А когда звонарь являлся в бейсболке, то тут веселью Колодина и вовсе не было конца.
– «Зизи топ»! – ликовал он.
– А что это… «Зизи топ»? – первый раз растерялся Саныч.
– Это рок-группа такая американская, трио. Там один усач и два бородача, и все с электрогитарами и в бейсболках, а у бородачей бороды ну совсем как у вас, только у одного фиолетовая, а у другого оранжевая…
– А у меня…
– А у вас синяя, ой, нет, я же говорю, зеленая.

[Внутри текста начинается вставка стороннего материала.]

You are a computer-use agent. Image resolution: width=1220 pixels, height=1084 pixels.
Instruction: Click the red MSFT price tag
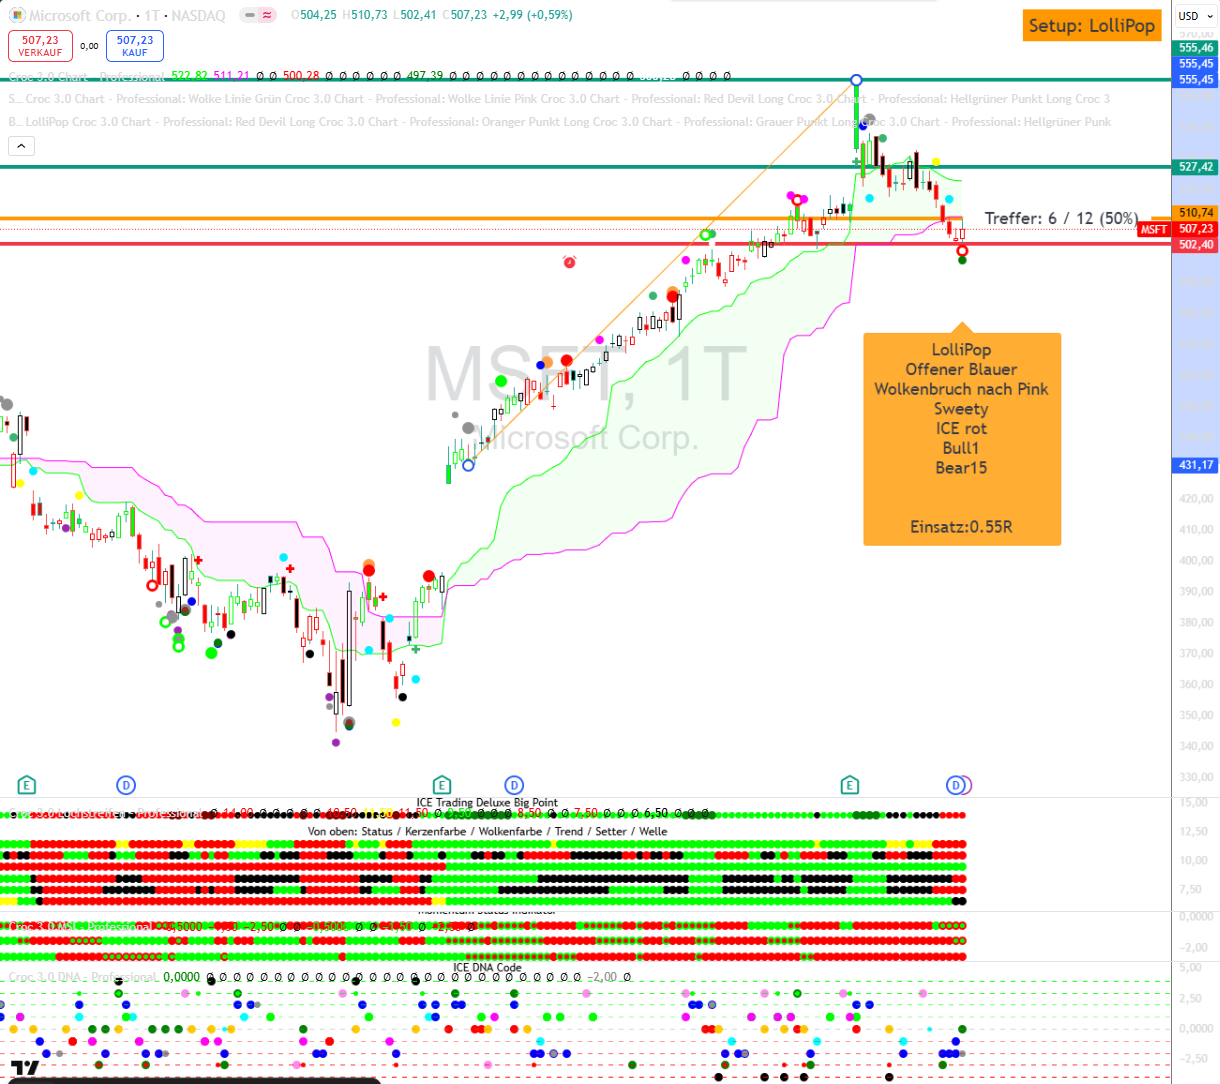point(1153,229)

Санычу понравилось, что он «Зизи топ», и он, как наденет бейсболку, всегда хвалился перед прихожанами:
– Я Зизи боб!
– «Зизи топ», – поправлял его Колодин.
– А, ну да, Зизи топ!
Прихожане ввергались в замешательство.
Нередко звонарь захаживал в сторожку к Колодину, предваряя свое появление грозным кашлем снизу; захаживал с двумя бутылками чешского лицензионного пива «Старопрамен»: «Я больше люблю „Козел“», – капризничал Андрей. «Нет! – брезгливо тряс бородою звонарь. – Козла я пить не стану». Звонарь садился рядом с горящей лампадой, расставлял широкие колени в просторных штанах и с общепитовским граненым стаканом пива в руке рассказывал какую-нибудь звонарскую байку.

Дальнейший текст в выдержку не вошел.